All of the IBD-specific instruments were developed in North American and European countries. This is likely because the highest incidence and prevalence rates of IBD are in Europe and North America [90]. Another reason might be associated with the popularity of the QOL concepts and the standard procedure for QOL development [91, 92]. In developing countries, researchers mainly focused on translating and back-translating the IBD-specific instruments and used them to assess the QOL of IBD patients.

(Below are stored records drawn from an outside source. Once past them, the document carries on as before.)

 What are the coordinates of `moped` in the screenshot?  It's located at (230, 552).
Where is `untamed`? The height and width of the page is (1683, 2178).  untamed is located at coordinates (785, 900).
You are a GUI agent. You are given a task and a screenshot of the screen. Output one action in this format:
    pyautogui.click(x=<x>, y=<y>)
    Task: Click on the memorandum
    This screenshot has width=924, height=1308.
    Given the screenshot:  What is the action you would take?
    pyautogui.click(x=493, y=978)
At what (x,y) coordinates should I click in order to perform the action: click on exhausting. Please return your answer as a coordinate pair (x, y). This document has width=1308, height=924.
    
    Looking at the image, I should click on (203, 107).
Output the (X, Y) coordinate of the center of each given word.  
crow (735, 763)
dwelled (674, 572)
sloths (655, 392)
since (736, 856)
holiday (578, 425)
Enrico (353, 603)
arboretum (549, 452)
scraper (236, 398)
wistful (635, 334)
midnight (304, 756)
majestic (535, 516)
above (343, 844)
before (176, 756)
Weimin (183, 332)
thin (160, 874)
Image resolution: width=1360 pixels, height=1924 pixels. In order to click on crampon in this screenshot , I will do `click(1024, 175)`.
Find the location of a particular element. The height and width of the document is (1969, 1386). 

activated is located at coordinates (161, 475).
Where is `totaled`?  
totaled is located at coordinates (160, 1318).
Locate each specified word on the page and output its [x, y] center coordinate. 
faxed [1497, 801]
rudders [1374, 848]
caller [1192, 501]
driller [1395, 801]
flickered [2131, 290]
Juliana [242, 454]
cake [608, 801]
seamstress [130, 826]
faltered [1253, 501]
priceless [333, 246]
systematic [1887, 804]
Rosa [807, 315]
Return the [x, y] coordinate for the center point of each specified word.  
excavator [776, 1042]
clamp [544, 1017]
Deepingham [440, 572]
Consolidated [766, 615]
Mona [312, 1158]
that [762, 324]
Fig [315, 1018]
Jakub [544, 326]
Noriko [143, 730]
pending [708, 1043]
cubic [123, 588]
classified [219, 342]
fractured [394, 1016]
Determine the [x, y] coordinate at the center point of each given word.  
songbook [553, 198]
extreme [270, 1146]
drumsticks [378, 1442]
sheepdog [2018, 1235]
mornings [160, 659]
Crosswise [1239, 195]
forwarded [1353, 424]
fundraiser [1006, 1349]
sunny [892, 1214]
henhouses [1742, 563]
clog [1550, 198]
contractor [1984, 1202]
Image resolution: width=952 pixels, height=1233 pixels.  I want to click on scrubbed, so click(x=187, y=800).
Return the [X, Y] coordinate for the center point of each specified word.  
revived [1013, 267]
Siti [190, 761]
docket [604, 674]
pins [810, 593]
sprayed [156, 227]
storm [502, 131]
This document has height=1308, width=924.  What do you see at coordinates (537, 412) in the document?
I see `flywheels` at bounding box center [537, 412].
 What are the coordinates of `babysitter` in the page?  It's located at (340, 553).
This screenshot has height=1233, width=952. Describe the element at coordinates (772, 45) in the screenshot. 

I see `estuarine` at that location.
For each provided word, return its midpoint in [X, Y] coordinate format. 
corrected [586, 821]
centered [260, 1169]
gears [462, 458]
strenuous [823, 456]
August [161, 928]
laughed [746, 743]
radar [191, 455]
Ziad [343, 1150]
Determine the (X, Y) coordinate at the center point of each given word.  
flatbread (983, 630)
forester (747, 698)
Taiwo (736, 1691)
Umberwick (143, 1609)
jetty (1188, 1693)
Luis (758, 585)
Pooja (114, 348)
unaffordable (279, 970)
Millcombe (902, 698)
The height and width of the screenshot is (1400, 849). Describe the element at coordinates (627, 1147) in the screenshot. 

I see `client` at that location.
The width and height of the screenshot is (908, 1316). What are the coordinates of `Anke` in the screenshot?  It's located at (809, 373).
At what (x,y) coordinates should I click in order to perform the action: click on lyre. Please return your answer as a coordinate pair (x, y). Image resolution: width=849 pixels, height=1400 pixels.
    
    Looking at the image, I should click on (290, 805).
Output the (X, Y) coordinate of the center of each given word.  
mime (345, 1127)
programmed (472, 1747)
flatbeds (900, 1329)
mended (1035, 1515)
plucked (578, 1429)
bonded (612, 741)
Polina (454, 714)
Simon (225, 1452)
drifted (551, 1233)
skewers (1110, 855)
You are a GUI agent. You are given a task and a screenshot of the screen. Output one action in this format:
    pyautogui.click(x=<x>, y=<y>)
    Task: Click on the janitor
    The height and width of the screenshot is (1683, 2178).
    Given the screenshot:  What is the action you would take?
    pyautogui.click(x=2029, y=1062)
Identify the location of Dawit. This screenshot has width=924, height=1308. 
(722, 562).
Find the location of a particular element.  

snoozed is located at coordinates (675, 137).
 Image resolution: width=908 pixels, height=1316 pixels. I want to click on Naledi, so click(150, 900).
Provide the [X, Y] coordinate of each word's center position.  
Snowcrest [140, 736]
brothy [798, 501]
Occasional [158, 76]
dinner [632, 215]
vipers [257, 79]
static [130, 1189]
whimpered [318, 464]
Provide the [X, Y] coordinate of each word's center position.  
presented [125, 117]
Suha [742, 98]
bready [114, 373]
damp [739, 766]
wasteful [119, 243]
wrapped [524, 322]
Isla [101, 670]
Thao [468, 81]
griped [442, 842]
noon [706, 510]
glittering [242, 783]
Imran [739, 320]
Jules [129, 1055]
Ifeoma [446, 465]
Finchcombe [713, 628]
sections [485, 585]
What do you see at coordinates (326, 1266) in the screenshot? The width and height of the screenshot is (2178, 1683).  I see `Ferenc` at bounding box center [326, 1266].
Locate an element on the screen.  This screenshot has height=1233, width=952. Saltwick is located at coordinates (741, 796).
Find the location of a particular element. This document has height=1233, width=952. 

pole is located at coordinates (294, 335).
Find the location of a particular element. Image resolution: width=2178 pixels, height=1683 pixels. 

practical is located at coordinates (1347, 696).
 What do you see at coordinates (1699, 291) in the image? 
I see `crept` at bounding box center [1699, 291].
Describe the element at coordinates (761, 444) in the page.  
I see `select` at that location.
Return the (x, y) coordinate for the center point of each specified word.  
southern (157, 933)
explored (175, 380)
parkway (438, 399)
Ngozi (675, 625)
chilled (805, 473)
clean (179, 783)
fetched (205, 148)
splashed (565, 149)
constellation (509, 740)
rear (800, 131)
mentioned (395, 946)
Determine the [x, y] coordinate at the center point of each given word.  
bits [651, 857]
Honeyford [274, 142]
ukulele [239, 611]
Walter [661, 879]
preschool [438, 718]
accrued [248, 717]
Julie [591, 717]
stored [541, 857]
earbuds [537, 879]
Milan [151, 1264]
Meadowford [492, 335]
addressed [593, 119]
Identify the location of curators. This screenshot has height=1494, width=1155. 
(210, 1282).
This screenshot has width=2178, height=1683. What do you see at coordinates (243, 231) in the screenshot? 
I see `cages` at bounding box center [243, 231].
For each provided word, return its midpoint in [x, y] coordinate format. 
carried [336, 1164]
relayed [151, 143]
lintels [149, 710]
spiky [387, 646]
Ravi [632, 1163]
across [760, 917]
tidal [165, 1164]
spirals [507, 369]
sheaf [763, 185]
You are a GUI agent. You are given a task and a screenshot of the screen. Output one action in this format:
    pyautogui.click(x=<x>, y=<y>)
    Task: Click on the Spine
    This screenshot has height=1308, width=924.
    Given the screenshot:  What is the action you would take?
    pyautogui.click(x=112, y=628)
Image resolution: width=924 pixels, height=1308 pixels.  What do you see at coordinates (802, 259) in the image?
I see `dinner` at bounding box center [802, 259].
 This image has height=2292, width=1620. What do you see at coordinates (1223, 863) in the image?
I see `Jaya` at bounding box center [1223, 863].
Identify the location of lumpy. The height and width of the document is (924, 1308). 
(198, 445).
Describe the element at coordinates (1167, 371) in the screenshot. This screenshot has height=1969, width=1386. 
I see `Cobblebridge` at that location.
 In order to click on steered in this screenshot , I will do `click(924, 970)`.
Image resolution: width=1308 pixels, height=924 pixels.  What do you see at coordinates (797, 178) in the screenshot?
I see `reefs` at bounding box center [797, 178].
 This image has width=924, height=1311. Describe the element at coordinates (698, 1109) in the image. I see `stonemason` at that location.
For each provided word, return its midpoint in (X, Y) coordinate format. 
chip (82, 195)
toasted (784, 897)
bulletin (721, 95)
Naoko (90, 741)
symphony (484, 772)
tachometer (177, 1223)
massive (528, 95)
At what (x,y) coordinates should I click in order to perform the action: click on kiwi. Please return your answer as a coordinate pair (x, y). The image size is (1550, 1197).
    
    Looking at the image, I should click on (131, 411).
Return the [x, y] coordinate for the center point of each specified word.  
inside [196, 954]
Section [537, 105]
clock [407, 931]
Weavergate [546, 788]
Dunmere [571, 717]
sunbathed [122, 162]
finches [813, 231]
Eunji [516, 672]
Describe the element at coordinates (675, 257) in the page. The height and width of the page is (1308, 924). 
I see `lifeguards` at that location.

Although there was a lack of consensus regarding the specific domains among all of the instruments, the common domains measured in the instruments were identified: IBD-related symptoms, physical functioning or general wellbeing, emotional functioning and social functioning. These domains were consistent with the concepts of the common scales, such as the WHOQOL and FACT-G [92,93,94]. The typical manifestation of IBD included diarrhea with blood, fever, abdominal pain and malnutrition. These symptoms are the most frequently occurring, meaning that the domains contribute the most important information to the IBD-specific instruments.

The limitations of this study were as follows: (1) Non-English articles were not enrolled because of language restrictions; thus, the restriction resulted in limited negative evidence for this study; (2) Articles about the original language were used to assess the measurement properties of the included instruments. The translated articles were not used for the assessment of measurement properties; and (3) Some articles about clinical trials may have been excluded in this review, which resulted in a limited ability to examine responsiveness.

Conclusions

This review better guides the use of IBD-specific HRQoL instruments and helps clinicians and researchers choose appropriate IBD instruments. The measurement properties scored low for some IBD-specific HRQoL instruments. Based on the characteristics, measurement properties and applications of the instruments, the IBDQ-32 was the most widely used and had the strongest evidence of being reliable, valid and responsive for adult IBD patients. As a short instrument, the SIBDQ also had good measurement properties and was widely used. The IMPACT-III had good measurement properties and was widely used for paediatric IBD patients. For worldwide use of the new instruments, it is necessary to develop instruments according to the standard procedures (for example, the COSMIN) and make sure their measurement properties had excellent or good ratings. New instruments for IBD should take into account IBD-related symptoms and physical, emotional and social domains.